BECAUSE THEY ARE SUPERHEROES THAT’S HOW. I should have realized. Liana was a star in a our planning program when she was here–of course she did all that and more. She recently talked about the station and her work with USC alumni magazine, and of course, everything she told me about that night when she was still a student is happening, and happening brilliantly. How do you manage 70 volunteers and hold down a high-profile public policy job? See superhero comment.

So I have been accused of humble-bragging and self-mythologizing on this blog (because God forbid a woman be proud of herself, that needs undermining, fo sure, and boy do some of y’all have a low standard for mythology if my rather prosaic practice background qualifies), this time out I AM STRAIGHT-UP BRAGGING Y’ALL because LOOK AT WHAT LIANA SAID about MEEEEEEE:

Lisa Schweitzer is one of my personal heroes. She is unapologetically smart, witty, insightful and genuinely caring. Dr. Schweitzer’s “Planning Theory” class remains one of the hardest classes I have ever taken, and one of my all-time favorites. I hope I grow up to be even just a fraction of her awesomeness.

IN YOUR FACE! IN YOUR FACE!!! Ha! Somebody fabulous thinks I’m fabulous, and if that’s not a big ego rush, I dunno what is.

Honestly, I can’t be one of her personal heroes because she’s one of *my* personal heroes! How can that be?
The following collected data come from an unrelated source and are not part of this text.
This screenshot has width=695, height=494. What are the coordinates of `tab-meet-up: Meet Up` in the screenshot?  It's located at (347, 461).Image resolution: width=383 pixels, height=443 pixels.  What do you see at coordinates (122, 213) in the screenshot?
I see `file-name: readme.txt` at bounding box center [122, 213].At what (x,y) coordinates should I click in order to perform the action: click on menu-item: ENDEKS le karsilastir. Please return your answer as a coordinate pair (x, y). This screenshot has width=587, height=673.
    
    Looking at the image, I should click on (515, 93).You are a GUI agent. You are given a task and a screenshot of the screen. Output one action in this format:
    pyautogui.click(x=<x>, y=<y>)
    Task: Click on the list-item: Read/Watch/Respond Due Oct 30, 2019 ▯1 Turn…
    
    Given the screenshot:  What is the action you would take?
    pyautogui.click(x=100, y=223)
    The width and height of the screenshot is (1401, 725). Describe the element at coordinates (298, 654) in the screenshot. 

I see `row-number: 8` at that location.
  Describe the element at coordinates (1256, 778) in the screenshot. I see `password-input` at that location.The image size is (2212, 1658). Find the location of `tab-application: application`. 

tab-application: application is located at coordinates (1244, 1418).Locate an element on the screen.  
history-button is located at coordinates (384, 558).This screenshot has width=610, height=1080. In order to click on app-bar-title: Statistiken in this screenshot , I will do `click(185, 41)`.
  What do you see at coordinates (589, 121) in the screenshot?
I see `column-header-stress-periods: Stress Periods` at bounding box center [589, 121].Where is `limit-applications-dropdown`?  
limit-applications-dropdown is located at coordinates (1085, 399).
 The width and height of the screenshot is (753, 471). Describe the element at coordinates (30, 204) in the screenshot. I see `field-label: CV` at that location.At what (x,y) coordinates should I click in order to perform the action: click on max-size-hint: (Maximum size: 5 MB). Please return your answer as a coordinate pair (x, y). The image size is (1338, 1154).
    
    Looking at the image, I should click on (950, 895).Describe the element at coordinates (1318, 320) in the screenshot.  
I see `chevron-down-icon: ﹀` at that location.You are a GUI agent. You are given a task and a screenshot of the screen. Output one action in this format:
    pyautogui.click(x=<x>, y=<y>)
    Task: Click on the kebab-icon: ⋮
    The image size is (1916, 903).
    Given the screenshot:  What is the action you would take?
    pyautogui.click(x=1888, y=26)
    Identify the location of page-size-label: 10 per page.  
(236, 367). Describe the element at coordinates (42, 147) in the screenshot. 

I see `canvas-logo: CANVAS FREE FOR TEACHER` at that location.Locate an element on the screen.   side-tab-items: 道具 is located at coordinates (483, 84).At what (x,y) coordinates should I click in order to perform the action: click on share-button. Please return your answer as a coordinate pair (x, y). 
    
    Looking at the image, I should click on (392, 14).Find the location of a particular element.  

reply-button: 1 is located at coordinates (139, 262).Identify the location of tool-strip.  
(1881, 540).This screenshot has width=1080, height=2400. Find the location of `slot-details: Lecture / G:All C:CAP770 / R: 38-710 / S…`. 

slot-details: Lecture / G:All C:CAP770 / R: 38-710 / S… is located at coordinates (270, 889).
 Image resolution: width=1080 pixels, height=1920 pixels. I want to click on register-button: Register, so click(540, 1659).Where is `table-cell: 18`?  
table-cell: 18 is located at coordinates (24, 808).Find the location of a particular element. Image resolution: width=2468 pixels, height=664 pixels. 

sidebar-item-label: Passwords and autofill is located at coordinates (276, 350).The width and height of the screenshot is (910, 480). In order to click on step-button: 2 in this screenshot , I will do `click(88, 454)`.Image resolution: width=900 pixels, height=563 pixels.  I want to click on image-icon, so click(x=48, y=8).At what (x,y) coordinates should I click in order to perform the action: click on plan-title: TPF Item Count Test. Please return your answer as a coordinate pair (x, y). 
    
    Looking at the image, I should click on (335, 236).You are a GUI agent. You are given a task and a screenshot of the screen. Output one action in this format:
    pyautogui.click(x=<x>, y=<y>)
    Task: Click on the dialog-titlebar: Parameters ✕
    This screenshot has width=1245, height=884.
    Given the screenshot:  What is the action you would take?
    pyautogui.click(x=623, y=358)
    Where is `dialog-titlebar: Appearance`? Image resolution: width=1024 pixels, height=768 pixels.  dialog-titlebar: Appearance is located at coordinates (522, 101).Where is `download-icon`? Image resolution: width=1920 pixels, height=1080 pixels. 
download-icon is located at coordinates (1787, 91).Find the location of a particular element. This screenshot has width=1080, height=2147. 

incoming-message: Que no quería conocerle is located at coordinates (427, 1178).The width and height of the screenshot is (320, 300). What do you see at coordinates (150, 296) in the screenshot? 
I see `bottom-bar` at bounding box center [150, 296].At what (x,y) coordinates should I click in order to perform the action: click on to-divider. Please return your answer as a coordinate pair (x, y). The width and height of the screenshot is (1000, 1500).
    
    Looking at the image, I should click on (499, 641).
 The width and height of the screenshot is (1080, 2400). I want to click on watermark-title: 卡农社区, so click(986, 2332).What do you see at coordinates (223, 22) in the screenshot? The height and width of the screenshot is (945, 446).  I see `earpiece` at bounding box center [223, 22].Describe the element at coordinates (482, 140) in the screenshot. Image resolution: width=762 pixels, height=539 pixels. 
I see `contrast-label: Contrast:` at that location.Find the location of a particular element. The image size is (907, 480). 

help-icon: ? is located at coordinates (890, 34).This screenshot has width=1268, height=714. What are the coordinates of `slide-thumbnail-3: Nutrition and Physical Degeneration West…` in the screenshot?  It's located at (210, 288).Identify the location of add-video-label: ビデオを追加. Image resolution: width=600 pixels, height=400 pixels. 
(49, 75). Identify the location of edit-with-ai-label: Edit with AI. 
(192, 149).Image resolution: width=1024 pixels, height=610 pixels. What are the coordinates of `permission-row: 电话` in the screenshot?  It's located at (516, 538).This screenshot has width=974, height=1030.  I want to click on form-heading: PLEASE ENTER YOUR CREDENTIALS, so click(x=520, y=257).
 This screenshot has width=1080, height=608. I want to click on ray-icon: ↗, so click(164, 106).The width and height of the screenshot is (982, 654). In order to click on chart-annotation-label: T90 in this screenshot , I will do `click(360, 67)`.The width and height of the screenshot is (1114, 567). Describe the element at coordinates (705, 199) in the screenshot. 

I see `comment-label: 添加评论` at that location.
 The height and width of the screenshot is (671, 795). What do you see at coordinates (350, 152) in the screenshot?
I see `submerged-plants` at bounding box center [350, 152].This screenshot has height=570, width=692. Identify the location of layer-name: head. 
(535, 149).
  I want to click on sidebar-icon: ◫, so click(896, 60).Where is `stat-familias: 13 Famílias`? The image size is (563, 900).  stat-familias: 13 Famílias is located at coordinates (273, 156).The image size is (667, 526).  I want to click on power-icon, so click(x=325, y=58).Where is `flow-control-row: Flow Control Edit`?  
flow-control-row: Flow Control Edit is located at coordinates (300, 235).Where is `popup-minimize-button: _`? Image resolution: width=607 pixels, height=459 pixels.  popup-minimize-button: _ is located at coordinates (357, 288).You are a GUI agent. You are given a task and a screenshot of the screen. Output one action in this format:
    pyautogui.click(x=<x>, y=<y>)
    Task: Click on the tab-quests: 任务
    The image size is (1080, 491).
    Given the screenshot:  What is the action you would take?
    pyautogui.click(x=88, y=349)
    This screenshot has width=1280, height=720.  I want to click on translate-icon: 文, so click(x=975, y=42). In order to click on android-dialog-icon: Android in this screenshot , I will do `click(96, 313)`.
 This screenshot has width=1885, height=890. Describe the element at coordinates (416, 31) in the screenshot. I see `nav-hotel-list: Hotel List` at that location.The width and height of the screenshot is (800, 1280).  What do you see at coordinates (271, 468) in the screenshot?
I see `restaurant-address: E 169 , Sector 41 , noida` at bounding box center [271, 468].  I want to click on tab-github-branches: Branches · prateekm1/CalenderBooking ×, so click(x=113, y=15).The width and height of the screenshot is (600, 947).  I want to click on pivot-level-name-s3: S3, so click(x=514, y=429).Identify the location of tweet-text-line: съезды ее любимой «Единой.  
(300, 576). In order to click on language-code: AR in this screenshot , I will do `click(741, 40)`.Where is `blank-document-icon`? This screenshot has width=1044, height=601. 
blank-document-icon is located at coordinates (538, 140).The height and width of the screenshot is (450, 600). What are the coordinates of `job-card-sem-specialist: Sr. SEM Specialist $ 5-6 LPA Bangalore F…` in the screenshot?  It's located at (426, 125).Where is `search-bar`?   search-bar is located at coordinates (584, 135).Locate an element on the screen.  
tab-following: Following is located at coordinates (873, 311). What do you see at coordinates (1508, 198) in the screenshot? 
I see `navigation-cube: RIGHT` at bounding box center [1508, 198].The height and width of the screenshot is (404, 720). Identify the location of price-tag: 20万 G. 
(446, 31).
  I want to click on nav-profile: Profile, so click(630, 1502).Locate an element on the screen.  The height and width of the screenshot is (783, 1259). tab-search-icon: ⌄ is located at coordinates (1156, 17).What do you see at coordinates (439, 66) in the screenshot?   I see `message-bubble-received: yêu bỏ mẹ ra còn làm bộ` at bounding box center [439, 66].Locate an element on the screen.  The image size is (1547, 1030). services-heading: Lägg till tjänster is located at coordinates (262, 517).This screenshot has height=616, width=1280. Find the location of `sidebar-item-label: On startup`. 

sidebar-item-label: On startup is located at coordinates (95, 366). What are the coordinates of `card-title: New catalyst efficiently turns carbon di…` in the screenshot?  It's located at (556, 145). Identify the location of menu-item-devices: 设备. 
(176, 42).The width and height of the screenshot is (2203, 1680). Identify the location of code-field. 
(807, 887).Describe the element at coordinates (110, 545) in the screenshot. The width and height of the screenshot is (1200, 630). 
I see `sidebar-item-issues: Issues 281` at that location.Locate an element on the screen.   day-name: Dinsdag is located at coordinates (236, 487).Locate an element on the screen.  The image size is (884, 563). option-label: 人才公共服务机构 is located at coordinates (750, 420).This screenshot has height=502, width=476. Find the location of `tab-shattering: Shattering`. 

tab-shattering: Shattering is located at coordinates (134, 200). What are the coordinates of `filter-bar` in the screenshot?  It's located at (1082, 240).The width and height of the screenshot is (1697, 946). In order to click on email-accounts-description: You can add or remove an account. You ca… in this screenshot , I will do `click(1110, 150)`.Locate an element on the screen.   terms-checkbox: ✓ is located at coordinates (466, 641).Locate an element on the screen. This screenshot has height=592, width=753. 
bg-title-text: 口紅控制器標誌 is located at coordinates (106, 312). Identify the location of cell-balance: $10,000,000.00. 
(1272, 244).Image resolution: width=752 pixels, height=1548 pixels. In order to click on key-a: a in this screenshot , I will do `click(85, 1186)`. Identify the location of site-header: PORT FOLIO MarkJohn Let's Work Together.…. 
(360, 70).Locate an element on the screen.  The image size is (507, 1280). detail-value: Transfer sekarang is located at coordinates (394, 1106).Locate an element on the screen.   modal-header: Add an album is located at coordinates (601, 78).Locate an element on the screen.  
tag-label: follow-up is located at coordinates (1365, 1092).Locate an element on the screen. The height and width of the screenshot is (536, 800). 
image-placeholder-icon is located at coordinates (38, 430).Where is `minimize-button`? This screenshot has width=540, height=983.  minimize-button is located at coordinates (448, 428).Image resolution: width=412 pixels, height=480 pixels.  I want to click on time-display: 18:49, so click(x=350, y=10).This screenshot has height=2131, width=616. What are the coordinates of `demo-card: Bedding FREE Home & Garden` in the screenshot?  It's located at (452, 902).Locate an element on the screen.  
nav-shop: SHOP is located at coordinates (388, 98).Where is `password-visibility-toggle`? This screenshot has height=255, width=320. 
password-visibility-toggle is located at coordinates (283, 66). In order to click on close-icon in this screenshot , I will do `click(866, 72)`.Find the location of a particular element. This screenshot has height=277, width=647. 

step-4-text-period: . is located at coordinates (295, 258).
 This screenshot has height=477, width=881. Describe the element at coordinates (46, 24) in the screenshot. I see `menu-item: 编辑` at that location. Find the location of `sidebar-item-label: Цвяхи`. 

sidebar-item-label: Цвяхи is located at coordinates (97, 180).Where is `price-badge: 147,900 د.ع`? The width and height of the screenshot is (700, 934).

I can’t tell you how proud of I am to have been one of her teachers. Her whole cohort of MPL grads that year were great, and she was tops in *that* group, which was hard. And this wonderful update has me smiling. Of course, she did it all. What’s next? I can’t wait to find out.

She also notes that that David Sloane guy teaches a great community health class (for sure) and that TJ McCarthy is probably one of the most gifted instructors we have. She has good taste.

Tune into the radio, even if you don’t got time for all this self-congratulation.